#### GIVEN PASSAGE:
Start of Block

Abstract

This study evaluates the postmortem processes acting during the transition from live to dead assemblages in the Ría de Vigo, Spain. The thanatocoenosis component of benthic foraminifera has been studied along the muddy central axis of the ría and compared with previously published data on living taxa. There are some general differences between live and dead assemblages; biological processes might have caused some of the dissimilarities, but transport of allochthonous foraminifera from nearby areas and the destruction of tests likely have caused the remainder. Assemblages located in the inner parts of the ría and those near shallow, coarse-grained substrates include proportions of allochthonous foraminifera introduced by high-energy bottom currents (e.g., Ammonia heccarii and Haynesina germanica in inner settings and Elphidium crispum, Rosalina anomala,and Cihicides spp. in areas close to coarse sediments). Thin-shelled calcareous tests (e.g., Hopkinsina atlantica and the upwelling-related species Bolivinellina translucens, Leptohalysis scottii, Nonionella stella, and Nonionella turgida) are destroyed soon after the death of individuals. The agglutinated tests of Eggerelloides scaher within the first centimeters of substrate might be prone to disaggregation, possibly as the result of organic membrane decomposition by bacterial activities. The hydrodynamics and microenviromental conditions in the Ría de Vigo are likely to cause displacement or destruction of tests. As a result, microfossil assemblages recovered for analysis are unlikely to reflect the in situ living assemblage at the time of deposition. Recognition of allochthonous taxa is therefore an important part of such studies.

End of Block

#### RAW DATA:

Start of Block

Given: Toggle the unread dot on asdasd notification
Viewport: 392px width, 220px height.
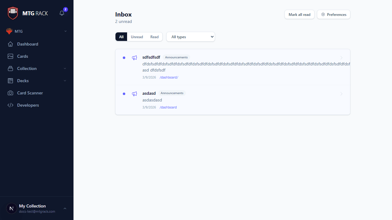Looking at the screenshot, I should (x=124, y=94).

End of Block

#### PROBLEM STATEMENT:
Answer from the foraminifera abstract:
(a) Along what part of the ría was the thanatocoenosis studied?
(b) What introduces allochthonous foraminifera into assemblages?
(c) What possible cause is given for the disaggregation of agglutinated tests in the first centimeters of substrate?
The lines have nothing to do with the abstract.

#### OUTPUT FOR THIS EXERCISE:
(a) The muddy central axis.
(b) High-energy bottom currents.
(c) Decomposition of the organic membrane by bacterial activities.